■ **Target coordinate entries**:
>>

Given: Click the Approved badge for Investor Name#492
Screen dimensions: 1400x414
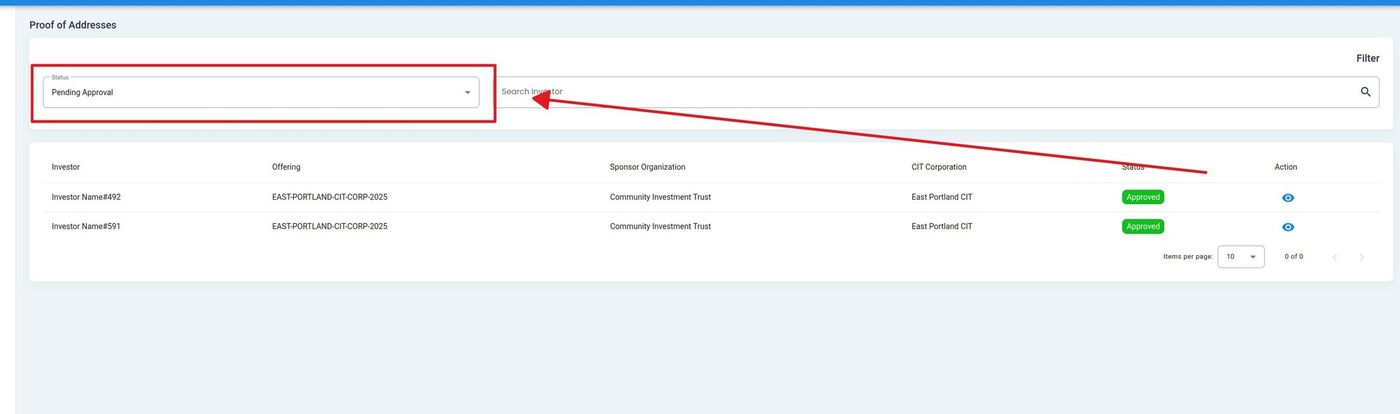Looking at the screenshot, I should [1142, 197].
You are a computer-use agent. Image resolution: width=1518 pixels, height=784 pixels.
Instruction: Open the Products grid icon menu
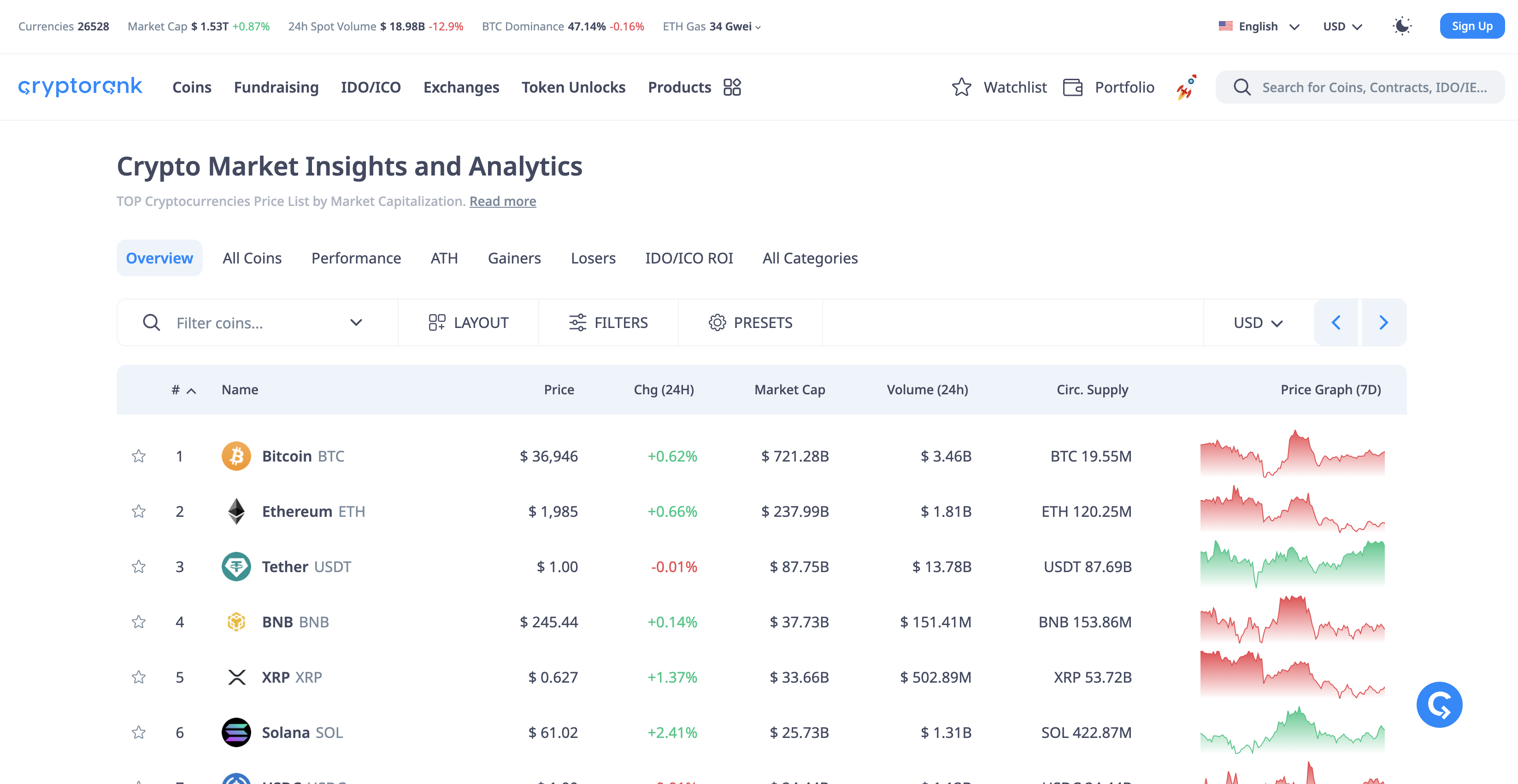coord(732,87)
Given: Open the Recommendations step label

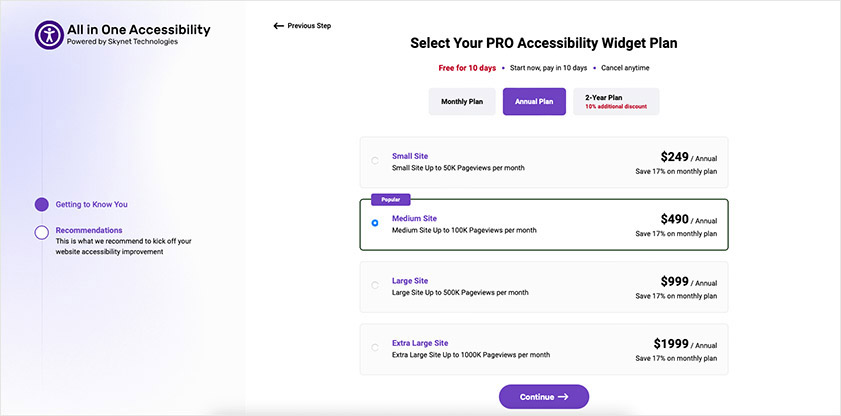Looking at the screenshot, I should coord(89,230).
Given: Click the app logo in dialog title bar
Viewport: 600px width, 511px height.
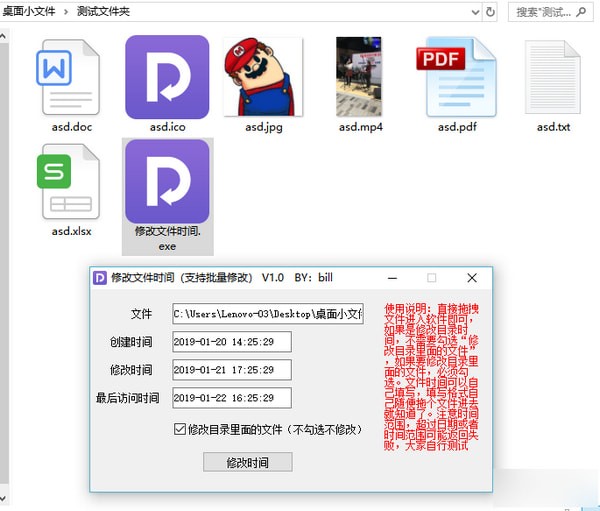Looking at the screenshot, I should 100,277.

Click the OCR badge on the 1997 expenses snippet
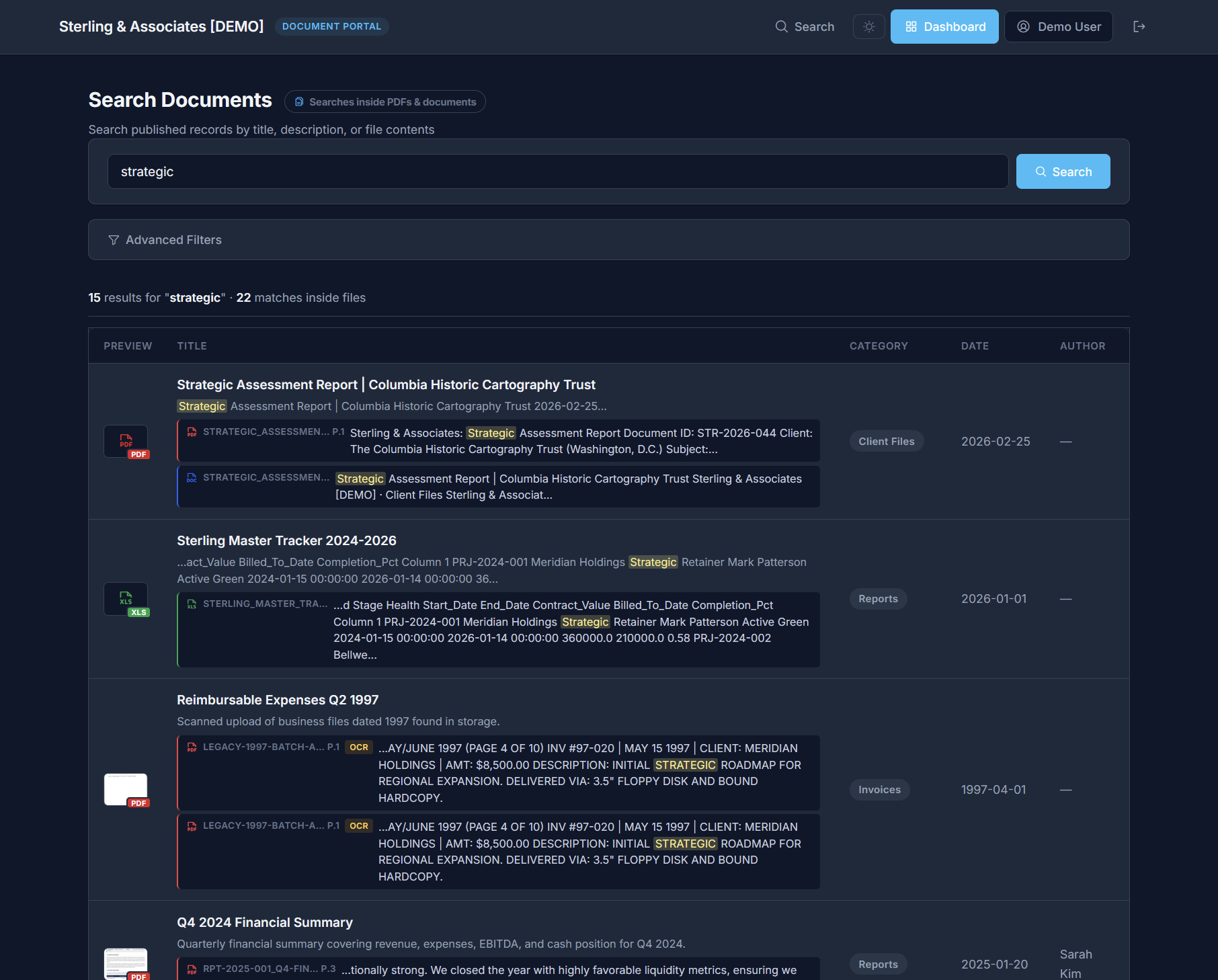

<<

Set down all of the data above word for word, omitting the pictures.

Given: Click the Approved badge for Investor Name#492
Screen dimensions: 1400x414
Looking at the screenshot, I should [1142, 197].
You are a computer-use agent. Image resolution: width=1518 pixels, height=784 pixels.
Instruction: Open the Products grid icon menu
coord(732,87)
Given: Open the Recommendations step label

Looking at the screenshot, I should coord(89,230).
Given: Click the app logo in dialog title bar
Viewport: 600px width, 511px height.
Looking at the screenshot, I should 100,277.

Click the OCR badge on the 1997 expenses snippet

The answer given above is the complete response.